What to work on> Reproduce the data that follows in its entirety, character for character.

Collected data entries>
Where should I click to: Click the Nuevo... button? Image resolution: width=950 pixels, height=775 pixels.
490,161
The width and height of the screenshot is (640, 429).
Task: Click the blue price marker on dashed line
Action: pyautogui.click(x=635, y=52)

Finished exercise>
Where should I click to: Click the Nuevo... button? Image resolution: width=950 pixels, height=775 pixels.
490,161
The width and height of the screenshot is (640, 429).
Task: Click the blue price marker on dashed line
Action: pyautogui.click(x=635, y=52)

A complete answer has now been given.